Stuart Johnston presents an independence debate with Ashtin Loughry and Cameron Bark. Will independence be a good thing for Scotland or not?

The Scottish Referendum from an Outsider’s Perspective

I have lived in Scotland for 5 months as part of my American study abroad program, and the one topic that is always inescapable, is the issue of Scottish independence. It is my understanding that Scotland is a part of the United Kingdom, and I can see why a nation would want to be free of a greater rule. However, when I talk to most people here, I get two answers; either they are vehemently for independence or they do not really know what is going to happen.

I can already foresee a few problems if Scotland attains their independence. First, taxes will immediately rise, and no one will be happy about that, considering taxes are already very high in the United Kingdom as a whole. Secondly, the issue of which currency to use will be hotly debated. Will they use the Pound or will they revert to Euros? Lastly, the benefits of free healthcare and free university might not be so free anymore. These two things are extremely valuable and speaking as an American, I wish these came free for me as well. Yet, these problems may never exist because no one can tell the future, and we will just have to see what happens when the time comes.

 

The independence question – you decide

When it comes to the Scottish independence referendum, I’m not sure. It’s not a case of a lack of information as such, but probably a bombardment of disinformation.

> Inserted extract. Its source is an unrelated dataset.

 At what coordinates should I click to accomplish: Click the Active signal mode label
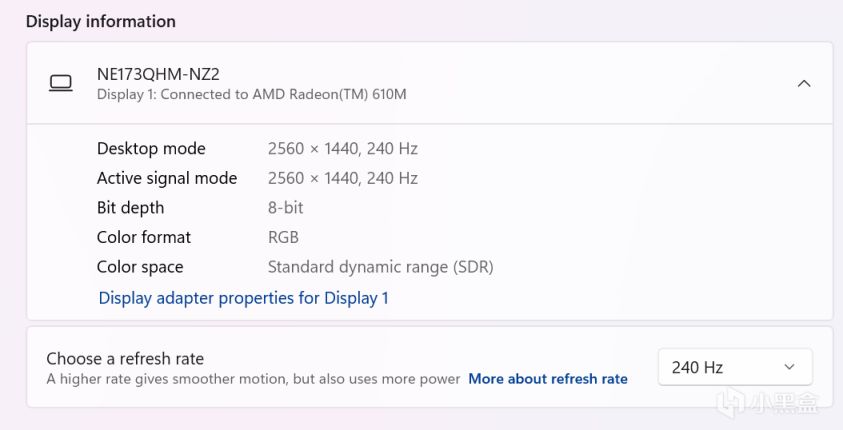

When the original idea of an independence vote came around I was prolifically no. But really it was because I was thinking of ‘if it’s not broken, don’t fix it’. But that’s a pretty shallow argument, so it took a bit of thinking to arrive where I am now. I would say that I’m on the fence, leaning towards yes. My lean is attributed to one section of arguments: politics. The reason for that is because the way I see it the only spectrum in an independent (or not) Scotland that can truly be predicted is political.

The current state of affairs isn’t particularly desirable as Scotland is under a Conservative/Lib Dem coalition that we specifically didn’t vote for. I come from an area of Thatcher wasteland so for my community being ruled by Conservatives is a huge injustice. So, at least if we were independent we would be ruled by a government that we actually voted for. Thin argument if that’s your only one though.

The other side of the coin is that if we vote no then how would Scotland be treated as part of a country that we tried to escape. I dread the thought.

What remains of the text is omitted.